Extracted data entries:
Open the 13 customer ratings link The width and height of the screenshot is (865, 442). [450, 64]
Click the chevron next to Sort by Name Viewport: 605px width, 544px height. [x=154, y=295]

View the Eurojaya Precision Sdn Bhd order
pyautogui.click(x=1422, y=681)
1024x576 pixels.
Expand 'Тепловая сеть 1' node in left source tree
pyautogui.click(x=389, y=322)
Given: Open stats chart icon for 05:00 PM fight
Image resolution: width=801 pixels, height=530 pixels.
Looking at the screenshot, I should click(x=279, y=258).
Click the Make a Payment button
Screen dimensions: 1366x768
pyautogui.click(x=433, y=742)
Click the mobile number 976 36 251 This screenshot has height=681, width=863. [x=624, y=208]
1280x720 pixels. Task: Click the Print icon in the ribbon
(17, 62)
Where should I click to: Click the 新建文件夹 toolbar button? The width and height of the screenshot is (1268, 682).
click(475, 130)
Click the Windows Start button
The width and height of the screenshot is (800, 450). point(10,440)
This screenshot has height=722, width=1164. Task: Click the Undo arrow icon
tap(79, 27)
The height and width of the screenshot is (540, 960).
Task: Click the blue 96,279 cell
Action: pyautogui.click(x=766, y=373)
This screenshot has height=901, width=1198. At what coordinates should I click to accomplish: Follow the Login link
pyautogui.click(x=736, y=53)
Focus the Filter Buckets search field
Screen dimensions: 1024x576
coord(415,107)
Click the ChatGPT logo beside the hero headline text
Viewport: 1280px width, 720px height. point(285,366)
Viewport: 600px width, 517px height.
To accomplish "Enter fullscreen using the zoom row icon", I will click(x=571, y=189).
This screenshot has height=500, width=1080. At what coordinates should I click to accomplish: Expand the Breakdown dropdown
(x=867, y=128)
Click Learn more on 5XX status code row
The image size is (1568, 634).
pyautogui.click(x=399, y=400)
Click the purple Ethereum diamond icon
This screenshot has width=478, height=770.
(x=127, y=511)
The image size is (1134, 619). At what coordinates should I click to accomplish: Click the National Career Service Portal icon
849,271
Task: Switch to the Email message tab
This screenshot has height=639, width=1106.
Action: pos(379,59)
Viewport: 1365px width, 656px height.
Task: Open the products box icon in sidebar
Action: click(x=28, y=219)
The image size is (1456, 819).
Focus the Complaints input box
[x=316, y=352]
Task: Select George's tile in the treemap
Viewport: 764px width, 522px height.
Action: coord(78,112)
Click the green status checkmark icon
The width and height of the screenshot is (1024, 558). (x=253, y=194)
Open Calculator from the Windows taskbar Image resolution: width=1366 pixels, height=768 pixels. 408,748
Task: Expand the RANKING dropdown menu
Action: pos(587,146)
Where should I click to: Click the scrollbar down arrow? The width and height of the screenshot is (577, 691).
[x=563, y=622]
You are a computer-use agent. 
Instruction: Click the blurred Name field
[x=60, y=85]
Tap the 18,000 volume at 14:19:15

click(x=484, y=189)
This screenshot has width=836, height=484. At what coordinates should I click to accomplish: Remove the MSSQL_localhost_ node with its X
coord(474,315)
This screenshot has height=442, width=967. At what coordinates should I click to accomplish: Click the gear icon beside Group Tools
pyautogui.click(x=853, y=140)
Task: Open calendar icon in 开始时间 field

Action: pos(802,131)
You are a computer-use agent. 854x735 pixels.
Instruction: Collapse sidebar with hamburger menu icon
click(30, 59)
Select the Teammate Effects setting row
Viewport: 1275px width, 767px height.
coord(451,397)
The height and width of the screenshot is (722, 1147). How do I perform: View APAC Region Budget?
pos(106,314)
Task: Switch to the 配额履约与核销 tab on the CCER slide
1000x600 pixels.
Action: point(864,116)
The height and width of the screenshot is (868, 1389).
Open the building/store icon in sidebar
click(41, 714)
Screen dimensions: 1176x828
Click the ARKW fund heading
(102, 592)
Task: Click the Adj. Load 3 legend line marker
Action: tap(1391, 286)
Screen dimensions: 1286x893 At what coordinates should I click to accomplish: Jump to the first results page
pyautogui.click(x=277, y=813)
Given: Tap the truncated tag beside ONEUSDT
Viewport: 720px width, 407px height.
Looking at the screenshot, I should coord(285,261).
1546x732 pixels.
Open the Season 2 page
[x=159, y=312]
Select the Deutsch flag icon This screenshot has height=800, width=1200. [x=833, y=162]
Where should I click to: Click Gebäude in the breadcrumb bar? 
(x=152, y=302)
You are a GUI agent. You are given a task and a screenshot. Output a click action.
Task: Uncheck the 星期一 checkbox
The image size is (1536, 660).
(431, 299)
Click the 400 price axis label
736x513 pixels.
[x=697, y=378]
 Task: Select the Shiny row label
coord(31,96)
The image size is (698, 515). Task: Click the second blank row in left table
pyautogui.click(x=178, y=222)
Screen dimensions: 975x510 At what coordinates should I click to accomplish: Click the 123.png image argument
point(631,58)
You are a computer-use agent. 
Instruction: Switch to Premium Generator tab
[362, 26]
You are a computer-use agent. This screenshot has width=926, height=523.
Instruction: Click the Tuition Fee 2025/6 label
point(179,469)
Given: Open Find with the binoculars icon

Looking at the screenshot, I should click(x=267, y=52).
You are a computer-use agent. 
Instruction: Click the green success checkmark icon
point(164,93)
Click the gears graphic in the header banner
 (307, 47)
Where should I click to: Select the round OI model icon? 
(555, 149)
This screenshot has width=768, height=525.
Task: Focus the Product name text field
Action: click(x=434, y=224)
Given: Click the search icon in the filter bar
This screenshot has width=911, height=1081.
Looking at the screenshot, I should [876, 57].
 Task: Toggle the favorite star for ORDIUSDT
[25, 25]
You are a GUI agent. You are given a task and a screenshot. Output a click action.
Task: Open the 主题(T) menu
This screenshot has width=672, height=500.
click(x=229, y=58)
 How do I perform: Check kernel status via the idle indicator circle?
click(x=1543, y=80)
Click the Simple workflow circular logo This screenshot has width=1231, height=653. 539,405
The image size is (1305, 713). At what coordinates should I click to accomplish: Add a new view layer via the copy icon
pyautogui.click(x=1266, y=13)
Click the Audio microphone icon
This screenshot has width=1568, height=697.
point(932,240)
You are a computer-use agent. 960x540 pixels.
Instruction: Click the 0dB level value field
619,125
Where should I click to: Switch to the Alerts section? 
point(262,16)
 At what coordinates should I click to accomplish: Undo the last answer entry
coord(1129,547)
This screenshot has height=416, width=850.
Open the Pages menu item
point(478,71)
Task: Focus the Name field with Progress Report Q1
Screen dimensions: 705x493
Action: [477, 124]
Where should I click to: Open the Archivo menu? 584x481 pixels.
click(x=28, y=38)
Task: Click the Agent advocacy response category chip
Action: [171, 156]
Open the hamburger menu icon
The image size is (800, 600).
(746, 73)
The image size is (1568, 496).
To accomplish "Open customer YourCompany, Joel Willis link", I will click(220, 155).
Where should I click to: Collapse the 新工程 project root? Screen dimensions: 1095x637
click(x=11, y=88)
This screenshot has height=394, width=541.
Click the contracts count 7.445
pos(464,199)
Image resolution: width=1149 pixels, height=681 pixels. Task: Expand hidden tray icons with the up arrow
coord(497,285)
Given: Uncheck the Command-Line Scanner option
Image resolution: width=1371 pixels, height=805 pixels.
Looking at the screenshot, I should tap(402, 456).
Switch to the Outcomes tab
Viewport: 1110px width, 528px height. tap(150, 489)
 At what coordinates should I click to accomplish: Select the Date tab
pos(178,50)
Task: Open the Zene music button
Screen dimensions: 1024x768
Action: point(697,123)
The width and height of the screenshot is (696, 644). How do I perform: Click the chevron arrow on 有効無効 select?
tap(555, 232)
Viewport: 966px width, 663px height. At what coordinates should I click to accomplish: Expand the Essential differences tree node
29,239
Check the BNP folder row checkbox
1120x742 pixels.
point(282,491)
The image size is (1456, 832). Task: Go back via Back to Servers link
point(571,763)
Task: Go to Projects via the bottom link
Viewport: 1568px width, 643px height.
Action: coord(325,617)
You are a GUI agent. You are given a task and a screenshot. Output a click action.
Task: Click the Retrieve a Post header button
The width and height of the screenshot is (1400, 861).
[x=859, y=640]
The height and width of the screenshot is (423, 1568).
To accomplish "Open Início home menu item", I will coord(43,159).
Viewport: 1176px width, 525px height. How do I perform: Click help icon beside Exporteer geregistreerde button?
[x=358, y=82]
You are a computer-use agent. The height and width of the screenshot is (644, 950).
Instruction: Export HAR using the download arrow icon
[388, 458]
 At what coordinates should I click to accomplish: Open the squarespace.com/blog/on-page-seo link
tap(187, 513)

▶ _Task brief_: How many lines in the records include "checkbox"? Answer with the number alone.

▶ _Worked solution_: 2